Führende Vertreter von Grünen, FDP und SPD haben sich für eine Aufarbeitung des Umgangs mit der Corona-Pandemie ausgesprochen. Vize-Kanzler Robert Habeck (Grüne) sagte der „Bild“-Zeitung vom Mittwoch, die Politik müsse den Mut haben, Lehren zu ziehen und Abläufe und Auswirkungen der damaligen Pandemie-Maßnahmen zu überprüfen. Es gehe dabei nicht um Schuldzuweisungen, sondern darum, aus Erfahrung zu lernen.
Habeck räumt ein, dass sich die Große Koalition aus Union und SPD während der Pandemie in einer schwierigen Lage befand. Sie habe „in einer nie gekannten Situation auf schwankendem Boden schnell tiefgreifende Entscheidungen treffen“ müssen, sagte der Bundeswirtschaftsminister. „Sicherlich sind da auch Fehler passiert, aber genauso wäre es ein Fehler gewesen, nicht zu entscheiden.“
FDP-Chef Christian Lindner verlangte eine umfassende Analyse der politischen Entscheidungen in der Corona-Zeit. „Wir müssen die Pandemie aufarbeiten, um die richtigen Schlussfolgerungen für die Zukunft ziehen zu können“, sagte der Bundesfinanzminister dem „Kölner Stadt-Anzeiger“ vom Mittwoch. „Heute wissen wir, dass viele Entscheidungen der früheren Bundesregierung großen sozialen und wirtschaftlichen Schaden angerichtet haben.“ Er verwies auf „Schulschließungen, Kontaktbeschränkungen, Ausgangssperren und Zutrittsverbote“.
Dies seien „zum Teil absolut unverhältnismäßige Eingriffe in die Freiheitsrechte“ gewesen, sagte Lindner. Die FDP setze sich deshalb dafür ein, „dass sich eine Enquete-Kommission des Bundestags mit der Aufarbeitung der Pandemie befasst“. Forderungen nach einem Untersuchungsausschuss wies Lindner zurück. Er könne „zur parteipolitischen Profilierung missbraucht“ werden. „Mir geht es aber nicht darum, Entscheider anzuklagen“, sagte er. „Eine transparente Aufarbeitung könnte Verschwörungstheoretikern und Querdenkern den Wind aus den Segeln nehmen.“
Auch aus der SPD kamen vier Jahre nach Beginn der Pandemie Rufe nach einer Analyse des Vorgehens. „Ich halte eine Aufarbeitung – in welcher Form auch immer – für wichtig“, sagte die Ministerpräsidentin von Rheinland-Pfalz, Malu Dreyer (SPD), dem Portal t-online. Ziel müsse es sein, „für die Zukunft zu lernen“. Zudem gehe es darum, „den Riss zu kitten, der zwischen Befürwortern und Gegnern der Corona-Maßnahmen entstanden ist“.
Die Debatte um eine Aufarbeitung der Corona-Maßnahmen war durch jüngst veröffentlichte Protokolle des Robert-Koch-Instituts ausgelöst worden. Sie geben Einblicke in die Arbeit des Krisenstabs aus der Zeit von Januar 2020 bis April 2021. Juristisch durchgesetzt worden war die Herausgabe der Protokolle durch das Online-Magazin „Multipolar“.

Aufgabe: Zitieren Sie aus dem Text über die Aufarbeitung der Corona-Pandemie wörtlich alles von „Führende Vertreter von“ bis hinunter zu „Erfahrung zu lernen.“.

Daten:

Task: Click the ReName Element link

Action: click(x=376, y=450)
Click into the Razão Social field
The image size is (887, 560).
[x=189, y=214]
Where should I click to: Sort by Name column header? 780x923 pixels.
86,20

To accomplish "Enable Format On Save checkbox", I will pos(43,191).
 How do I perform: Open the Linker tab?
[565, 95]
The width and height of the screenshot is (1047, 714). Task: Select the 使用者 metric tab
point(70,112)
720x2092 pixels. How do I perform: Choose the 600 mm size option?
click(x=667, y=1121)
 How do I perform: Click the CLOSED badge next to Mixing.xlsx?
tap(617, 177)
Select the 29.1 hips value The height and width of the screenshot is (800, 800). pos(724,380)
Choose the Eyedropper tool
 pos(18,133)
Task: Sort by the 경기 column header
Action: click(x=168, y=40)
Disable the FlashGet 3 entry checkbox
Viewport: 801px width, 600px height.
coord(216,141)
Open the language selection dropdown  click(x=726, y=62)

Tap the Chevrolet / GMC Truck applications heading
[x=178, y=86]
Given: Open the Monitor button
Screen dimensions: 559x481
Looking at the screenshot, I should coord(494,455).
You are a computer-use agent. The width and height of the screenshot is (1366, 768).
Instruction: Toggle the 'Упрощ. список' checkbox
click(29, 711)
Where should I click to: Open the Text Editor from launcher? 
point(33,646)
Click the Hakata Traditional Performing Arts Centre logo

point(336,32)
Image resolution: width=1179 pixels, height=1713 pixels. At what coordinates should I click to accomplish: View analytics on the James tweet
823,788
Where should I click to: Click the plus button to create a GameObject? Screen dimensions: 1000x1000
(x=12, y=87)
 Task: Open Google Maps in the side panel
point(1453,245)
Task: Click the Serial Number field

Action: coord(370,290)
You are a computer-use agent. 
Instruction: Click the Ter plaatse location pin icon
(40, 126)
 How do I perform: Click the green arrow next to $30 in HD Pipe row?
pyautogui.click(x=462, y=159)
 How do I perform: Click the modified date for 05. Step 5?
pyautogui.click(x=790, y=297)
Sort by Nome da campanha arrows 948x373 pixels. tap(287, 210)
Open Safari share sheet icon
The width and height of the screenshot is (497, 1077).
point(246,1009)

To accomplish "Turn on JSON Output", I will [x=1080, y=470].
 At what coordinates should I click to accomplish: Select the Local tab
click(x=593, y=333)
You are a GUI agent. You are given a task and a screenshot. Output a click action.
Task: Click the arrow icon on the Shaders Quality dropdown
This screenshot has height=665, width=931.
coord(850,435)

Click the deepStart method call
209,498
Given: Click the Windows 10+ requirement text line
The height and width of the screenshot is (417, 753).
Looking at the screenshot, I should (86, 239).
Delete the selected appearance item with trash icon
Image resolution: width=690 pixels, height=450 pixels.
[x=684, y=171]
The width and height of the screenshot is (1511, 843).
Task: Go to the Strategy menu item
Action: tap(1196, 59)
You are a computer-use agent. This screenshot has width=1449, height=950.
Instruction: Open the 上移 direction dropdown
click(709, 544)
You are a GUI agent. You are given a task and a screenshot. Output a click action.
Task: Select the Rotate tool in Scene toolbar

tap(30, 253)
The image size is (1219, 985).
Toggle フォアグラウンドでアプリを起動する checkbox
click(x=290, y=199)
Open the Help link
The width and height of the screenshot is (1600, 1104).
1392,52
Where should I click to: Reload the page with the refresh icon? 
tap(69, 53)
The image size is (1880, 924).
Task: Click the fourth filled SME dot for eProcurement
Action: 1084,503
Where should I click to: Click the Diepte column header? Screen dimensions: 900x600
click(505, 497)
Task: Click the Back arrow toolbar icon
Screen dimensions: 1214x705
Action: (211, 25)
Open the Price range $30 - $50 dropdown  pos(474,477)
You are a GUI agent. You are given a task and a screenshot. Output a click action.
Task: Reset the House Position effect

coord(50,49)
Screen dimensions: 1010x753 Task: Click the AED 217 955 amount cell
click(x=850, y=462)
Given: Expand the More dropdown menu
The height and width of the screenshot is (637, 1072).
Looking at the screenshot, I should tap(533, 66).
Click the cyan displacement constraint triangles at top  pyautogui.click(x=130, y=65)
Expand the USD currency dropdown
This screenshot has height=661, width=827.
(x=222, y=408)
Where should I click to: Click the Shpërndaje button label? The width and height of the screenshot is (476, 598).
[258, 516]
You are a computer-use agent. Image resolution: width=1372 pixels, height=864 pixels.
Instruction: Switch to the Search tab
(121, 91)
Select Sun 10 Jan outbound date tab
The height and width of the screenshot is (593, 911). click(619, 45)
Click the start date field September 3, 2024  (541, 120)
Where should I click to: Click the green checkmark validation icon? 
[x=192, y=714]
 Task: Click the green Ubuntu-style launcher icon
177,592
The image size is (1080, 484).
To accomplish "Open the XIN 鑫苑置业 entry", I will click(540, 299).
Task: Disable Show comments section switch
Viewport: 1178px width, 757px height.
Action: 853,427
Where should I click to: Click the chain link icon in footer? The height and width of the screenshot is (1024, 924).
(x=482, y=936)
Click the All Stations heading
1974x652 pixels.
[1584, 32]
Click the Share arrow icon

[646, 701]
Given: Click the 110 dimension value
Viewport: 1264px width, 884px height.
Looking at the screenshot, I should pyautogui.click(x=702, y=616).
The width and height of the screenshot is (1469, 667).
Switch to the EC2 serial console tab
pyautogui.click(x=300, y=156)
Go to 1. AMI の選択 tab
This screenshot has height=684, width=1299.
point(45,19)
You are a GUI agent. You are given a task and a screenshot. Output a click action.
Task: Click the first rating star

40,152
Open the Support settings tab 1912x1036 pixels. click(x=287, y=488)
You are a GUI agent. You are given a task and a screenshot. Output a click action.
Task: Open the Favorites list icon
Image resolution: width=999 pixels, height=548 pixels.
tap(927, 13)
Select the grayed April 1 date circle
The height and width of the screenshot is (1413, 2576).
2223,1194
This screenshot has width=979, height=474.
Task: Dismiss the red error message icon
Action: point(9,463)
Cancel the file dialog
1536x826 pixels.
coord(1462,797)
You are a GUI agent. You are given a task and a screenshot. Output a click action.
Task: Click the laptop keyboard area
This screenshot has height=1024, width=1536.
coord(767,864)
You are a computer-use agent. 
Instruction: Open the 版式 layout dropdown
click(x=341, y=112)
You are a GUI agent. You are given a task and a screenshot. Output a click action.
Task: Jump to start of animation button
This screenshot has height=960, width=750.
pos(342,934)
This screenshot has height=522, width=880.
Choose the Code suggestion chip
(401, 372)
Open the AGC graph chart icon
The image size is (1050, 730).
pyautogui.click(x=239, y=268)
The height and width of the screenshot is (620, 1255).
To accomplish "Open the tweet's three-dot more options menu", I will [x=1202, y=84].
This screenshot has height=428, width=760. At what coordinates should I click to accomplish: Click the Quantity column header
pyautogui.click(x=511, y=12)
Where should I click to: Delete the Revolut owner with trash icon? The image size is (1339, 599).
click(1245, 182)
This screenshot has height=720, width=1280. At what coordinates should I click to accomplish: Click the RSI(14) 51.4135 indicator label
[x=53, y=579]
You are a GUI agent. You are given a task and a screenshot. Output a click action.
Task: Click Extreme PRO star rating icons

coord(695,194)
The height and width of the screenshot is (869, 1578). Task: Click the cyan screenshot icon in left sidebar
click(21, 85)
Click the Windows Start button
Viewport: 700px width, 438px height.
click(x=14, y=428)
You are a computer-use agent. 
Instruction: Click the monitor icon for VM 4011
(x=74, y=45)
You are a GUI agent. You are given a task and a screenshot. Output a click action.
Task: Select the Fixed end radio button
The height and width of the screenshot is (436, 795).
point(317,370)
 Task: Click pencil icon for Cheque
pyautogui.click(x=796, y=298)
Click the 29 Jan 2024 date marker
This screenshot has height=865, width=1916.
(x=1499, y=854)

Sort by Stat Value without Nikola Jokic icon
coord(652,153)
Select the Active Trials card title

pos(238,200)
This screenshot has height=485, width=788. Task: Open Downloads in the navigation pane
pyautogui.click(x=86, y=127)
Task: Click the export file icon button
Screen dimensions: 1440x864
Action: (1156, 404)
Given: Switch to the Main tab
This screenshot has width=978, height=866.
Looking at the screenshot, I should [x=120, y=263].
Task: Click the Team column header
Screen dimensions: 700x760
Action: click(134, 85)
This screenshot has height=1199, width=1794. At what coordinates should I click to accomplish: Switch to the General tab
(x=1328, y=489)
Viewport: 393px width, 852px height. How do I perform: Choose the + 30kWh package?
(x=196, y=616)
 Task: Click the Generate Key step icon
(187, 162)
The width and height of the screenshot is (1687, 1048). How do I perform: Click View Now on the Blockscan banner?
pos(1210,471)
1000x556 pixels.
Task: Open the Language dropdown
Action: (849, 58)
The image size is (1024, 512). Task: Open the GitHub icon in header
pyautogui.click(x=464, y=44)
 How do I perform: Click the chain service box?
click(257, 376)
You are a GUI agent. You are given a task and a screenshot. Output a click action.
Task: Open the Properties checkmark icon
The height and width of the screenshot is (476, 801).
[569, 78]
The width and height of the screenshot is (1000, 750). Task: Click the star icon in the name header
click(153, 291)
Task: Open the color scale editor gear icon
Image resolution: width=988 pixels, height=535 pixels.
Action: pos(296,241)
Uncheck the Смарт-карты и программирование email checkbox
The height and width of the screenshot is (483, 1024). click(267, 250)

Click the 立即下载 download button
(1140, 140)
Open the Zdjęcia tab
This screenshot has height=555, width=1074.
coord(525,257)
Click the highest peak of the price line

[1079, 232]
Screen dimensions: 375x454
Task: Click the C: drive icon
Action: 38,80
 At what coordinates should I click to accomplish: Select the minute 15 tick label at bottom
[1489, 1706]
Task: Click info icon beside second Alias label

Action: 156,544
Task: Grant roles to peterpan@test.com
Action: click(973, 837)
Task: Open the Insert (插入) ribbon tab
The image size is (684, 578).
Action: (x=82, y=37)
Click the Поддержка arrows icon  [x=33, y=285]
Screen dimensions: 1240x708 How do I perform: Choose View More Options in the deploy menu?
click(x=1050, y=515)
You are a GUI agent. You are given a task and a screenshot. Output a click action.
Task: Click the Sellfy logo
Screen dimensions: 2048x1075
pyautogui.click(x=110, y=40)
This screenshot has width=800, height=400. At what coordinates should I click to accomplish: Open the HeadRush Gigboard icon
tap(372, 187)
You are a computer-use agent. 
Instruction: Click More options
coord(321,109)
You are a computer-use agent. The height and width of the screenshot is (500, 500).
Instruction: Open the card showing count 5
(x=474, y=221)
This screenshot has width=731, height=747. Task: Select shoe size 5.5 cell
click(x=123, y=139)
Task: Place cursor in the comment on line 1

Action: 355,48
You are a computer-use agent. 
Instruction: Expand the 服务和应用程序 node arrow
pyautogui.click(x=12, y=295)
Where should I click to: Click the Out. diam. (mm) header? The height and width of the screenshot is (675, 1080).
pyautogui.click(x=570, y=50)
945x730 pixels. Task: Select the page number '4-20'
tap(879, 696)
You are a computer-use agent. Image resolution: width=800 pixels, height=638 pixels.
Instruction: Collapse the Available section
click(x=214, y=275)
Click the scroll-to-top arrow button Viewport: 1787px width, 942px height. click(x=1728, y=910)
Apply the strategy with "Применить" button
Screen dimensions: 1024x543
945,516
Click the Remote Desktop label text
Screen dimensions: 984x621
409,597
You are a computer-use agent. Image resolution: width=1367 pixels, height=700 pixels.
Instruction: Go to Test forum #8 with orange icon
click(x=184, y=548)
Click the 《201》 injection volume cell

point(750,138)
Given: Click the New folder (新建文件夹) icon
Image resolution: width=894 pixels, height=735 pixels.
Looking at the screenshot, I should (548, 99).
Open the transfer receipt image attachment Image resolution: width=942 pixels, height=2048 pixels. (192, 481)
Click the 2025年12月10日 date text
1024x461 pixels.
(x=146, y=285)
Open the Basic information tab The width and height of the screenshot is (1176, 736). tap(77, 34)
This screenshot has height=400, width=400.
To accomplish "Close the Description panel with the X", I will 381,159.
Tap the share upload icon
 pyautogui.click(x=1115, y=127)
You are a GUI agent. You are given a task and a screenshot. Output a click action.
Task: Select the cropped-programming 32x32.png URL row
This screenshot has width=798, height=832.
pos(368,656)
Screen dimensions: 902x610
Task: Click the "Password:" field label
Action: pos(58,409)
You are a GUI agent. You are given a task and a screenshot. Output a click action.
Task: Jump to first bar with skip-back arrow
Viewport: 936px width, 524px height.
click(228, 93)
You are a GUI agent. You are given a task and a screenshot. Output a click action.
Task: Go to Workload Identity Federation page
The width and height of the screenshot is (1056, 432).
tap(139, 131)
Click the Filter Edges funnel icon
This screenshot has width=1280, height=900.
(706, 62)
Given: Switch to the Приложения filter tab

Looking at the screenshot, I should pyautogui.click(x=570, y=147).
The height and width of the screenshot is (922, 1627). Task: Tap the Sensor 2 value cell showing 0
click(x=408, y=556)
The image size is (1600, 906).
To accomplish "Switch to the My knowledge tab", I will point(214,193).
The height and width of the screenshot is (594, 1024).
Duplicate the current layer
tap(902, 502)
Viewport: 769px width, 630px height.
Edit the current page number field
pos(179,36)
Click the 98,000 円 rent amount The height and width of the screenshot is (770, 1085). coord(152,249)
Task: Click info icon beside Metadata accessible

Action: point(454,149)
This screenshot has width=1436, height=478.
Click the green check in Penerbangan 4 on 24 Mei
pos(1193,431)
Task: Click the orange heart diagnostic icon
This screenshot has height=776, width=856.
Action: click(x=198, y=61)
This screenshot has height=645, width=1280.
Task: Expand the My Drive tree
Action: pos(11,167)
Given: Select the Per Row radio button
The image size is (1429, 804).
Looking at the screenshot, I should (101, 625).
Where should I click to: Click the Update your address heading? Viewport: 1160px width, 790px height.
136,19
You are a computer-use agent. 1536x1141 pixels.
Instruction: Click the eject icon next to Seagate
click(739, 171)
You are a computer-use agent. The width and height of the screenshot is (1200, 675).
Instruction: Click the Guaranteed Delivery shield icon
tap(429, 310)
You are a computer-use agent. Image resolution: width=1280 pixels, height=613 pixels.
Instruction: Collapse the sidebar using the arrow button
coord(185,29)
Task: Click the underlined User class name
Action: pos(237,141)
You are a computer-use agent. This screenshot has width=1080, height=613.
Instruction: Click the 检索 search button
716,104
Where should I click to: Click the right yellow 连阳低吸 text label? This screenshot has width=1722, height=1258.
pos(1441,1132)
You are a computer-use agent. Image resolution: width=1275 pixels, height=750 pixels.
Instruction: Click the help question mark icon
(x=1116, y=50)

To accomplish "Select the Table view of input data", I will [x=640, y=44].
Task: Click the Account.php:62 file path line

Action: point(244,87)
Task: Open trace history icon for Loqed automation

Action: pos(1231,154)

Lösung:
Führende Vertreter von Grünen, FDP und SPD haben sich für eine Aufarbeitung des Umgangs mit der Corona-Pandemie ausgesprochen. Vize-Kanzler Robert Habeck (Grüne) sagte der „Bild“-Zeitung vom Mittwoch, die Politik müsse den Mut haben, Lehren zu ziehen und Abläufe und Auswirkungen der damaligen Pandemie-Maßnahmen zu überprüfen. Es gehe dabei nicht um Schuldzuweisungen, sondern darum, aus Erfahrung zu lernen.